» **TEXTE À ÉTUDIER**

Danse ou plongeon? Dessinée d'une façon brute de décoffrage, l'image qui orne la couverture d'"Eaux troubles" entretient le doute. Doute pertinent: ces deux arts du corps partagent une évidente recherche de la grâce. Et c'est bien dans un bassin de natation que l'écrivain français Philippe Lafitte place l'intrigue de ce micro-roman, de cette novella paru il y a quelques semaines chez BSN Press. Une novella qui aurait mérité une citation au Prix de Chlore, et qui place en son centre une plongeuse boiteuse... 

Boiteuse? Pertinemment, l'auteur attire dès l'incipit l'attention du lecteur sur la démarche claudicante de Mélanie, qui est au coeur du récit: "Elle marchait dans la nuit noire...". L'enjeu est donc majeur, existentiel même pour la figure de Mélanie, le lecteur le comprend après coup: il ne sera question que de jambes et de démarche.

"Eaux troubles" a tous les airs d'une nouvelle: le nombre de personnages est restreint, et tout se passe dans une piscine, ou presque. L'auteur installe rapidement des liens et tensions entre ses personnages: la possibilité d'une idylle entre Mélanie et Claude, qui l'a engagée comme collaboratrice à mi-temps dans la piscine dont il a la charge, et la violence des rapports avec Horst, ancien de la Légion étrangère, qui travaille aussi à la piscine. Violence contre élégance: comment Mélanie va-t-elle vivre ces propositions, ces possibles? Doit-elle répondre à la violence par une violence encore plus vigoureuse, quitte à ce que le sang vienne troubler l'eau chlorée de la piscine?

(Éléments provenant d'une source de données)
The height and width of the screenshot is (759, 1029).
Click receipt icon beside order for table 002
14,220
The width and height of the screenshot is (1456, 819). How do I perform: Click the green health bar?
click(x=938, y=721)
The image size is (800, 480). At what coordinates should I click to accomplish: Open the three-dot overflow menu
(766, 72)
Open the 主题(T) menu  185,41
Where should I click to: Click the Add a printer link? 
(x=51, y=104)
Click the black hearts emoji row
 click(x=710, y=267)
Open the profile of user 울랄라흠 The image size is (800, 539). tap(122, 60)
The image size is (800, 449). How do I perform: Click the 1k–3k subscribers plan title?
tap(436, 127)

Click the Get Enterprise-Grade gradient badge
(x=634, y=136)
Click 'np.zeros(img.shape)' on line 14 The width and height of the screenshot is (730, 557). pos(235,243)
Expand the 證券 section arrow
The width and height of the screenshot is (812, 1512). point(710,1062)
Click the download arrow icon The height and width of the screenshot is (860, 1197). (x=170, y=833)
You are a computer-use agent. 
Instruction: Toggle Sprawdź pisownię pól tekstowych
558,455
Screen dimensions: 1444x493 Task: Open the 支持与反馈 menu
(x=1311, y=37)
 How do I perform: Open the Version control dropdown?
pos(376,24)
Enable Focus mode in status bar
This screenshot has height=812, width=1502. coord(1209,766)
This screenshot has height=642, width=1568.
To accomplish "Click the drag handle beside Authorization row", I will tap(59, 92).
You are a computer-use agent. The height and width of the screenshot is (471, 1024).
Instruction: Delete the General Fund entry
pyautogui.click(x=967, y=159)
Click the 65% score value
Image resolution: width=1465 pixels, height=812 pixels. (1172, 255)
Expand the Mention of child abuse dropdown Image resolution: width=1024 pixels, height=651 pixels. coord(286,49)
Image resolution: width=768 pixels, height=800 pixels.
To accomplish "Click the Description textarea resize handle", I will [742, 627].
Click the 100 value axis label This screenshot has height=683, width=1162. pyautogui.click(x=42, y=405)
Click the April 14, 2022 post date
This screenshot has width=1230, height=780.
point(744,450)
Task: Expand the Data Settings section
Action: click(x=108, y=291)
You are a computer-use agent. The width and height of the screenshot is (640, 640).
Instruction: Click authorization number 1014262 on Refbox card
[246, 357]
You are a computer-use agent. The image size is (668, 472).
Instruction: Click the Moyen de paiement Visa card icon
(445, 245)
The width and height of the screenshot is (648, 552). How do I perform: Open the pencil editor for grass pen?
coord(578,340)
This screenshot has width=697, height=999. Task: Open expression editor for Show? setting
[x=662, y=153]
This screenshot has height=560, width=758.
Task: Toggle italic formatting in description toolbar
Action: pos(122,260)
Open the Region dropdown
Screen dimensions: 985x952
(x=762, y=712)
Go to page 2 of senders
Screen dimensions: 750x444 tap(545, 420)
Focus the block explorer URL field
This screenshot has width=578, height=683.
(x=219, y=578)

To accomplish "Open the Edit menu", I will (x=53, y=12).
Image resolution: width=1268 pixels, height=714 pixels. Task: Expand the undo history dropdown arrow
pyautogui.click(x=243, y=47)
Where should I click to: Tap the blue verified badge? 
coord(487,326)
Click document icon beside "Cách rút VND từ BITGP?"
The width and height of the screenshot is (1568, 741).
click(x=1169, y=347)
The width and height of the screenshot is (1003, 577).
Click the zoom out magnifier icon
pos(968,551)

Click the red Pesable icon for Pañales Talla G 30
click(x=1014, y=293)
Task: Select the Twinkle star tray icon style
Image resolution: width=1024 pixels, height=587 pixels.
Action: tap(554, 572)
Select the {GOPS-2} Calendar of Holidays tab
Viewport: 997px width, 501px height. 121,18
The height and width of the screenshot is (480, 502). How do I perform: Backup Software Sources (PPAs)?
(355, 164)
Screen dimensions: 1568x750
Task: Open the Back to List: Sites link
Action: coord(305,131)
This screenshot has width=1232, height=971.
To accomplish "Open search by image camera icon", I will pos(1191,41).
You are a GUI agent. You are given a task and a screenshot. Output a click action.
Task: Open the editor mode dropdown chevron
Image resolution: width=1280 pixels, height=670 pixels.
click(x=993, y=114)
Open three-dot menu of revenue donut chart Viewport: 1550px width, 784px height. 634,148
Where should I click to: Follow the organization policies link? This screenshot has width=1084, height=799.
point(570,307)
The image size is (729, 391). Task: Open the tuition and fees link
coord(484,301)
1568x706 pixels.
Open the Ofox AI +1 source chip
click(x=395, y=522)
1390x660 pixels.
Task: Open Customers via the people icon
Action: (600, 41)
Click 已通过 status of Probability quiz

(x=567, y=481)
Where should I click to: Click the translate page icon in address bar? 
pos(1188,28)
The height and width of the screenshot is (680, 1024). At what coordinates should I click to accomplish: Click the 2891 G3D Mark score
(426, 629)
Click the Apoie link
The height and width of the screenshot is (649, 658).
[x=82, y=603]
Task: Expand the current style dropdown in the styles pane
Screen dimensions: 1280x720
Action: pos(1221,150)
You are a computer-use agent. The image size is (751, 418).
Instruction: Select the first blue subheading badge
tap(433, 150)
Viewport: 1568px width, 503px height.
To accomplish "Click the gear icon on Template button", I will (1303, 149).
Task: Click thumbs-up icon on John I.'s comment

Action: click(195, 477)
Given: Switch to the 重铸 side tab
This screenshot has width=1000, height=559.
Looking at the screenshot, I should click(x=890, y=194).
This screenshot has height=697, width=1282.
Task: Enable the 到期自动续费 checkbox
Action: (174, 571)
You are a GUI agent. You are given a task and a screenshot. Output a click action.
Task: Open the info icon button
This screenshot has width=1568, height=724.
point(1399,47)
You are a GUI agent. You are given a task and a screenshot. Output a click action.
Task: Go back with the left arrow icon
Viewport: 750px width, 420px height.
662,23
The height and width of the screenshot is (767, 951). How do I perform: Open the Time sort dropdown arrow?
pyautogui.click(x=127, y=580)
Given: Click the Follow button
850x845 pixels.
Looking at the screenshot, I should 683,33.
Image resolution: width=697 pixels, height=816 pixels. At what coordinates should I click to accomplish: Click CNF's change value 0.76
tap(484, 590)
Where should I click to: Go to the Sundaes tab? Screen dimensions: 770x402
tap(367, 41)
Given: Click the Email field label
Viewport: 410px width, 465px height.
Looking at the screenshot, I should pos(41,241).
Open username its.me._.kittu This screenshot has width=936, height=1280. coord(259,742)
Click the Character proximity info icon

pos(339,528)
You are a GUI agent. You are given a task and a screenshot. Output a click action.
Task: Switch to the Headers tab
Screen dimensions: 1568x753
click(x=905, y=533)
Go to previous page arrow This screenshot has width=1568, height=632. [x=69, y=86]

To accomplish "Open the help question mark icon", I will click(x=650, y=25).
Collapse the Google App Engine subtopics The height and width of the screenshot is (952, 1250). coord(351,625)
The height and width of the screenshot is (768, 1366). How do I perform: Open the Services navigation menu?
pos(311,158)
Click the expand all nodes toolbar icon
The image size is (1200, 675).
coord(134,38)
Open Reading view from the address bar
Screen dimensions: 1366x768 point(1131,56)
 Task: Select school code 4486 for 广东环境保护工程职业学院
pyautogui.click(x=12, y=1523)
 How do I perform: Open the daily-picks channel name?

» **TRAVAIL DEMANDÉ**
Rédigez la suite du compte rendu sur « Eaux troubles » en partant de sa dernière phrase. Les lignes reproduites plus haut forment un matériau indépendant du texte.

» **CORRIGÉ PROPOSÉ**
Triangle de tensions, oui: et c'est naturellement Mélanie qui y joue un rôle clé. L'auteur explore ce personnage en lui donnant un passé plus fouillé qu'aux autres, plus intéressant donc. Il y a cette attirance jamais démentie pour l'élément liquide, contrarié mais révélateur d'une pugnacité certaine. Il y a les violences conjugales d'un mari déçu et alcoolique, un enfant devenu adolescent et qui a pris ses distances avec sa mère. Mais si le mariage de Mélanie est un échec, il convient de relever que sa claudication est le fait d'un accident dont elle est seule responsable: l'auteur a la sagesse de ne pas charger inutilement l'ex-mari.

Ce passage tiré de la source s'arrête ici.